● **WHAT YOU ARE ASKED TO DO**
Across the entries that follow, count each line holding "dimensions" and state the total alone.

= = = = = = =

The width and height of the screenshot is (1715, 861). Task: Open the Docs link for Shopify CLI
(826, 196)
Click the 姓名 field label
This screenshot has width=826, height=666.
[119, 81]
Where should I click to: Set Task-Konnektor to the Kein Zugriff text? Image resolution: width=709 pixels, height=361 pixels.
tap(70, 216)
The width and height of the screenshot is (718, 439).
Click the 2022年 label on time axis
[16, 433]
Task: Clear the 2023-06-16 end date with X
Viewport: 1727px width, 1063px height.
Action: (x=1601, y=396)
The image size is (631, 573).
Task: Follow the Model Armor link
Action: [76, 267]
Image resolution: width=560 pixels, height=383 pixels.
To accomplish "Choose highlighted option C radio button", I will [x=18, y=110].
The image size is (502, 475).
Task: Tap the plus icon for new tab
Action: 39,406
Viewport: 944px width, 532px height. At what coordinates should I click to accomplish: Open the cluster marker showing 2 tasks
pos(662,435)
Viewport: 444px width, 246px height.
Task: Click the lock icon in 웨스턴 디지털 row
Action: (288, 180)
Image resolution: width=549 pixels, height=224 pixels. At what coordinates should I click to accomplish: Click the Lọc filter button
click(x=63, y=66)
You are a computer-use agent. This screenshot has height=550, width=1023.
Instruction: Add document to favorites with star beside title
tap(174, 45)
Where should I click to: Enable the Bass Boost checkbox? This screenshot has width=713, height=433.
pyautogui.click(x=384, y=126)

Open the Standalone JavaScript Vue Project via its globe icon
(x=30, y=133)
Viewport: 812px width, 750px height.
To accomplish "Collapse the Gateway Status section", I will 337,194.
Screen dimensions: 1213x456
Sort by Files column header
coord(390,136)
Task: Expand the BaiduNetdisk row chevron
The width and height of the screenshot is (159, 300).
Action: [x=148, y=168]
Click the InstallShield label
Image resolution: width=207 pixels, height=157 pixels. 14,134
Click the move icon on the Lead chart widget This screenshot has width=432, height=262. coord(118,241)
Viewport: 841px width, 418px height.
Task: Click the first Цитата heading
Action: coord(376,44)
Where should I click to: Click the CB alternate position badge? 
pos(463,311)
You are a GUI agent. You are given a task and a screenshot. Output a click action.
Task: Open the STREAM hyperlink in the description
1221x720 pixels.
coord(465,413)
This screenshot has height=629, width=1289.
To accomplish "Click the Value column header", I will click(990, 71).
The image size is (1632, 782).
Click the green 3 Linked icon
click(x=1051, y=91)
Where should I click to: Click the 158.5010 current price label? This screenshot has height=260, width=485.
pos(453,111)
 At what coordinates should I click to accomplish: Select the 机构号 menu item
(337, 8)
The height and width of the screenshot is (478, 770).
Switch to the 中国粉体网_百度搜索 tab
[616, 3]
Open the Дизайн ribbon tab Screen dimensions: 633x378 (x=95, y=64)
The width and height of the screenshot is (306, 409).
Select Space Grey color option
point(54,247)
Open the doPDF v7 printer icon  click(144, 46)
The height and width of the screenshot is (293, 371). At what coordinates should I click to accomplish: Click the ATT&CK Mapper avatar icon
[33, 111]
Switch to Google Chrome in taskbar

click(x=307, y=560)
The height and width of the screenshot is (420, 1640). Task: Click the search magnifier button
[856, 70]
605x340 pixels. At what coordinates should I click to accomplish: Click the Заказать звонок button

= = = = = = =

● **RESULT FOR THIS EXERCISE**
2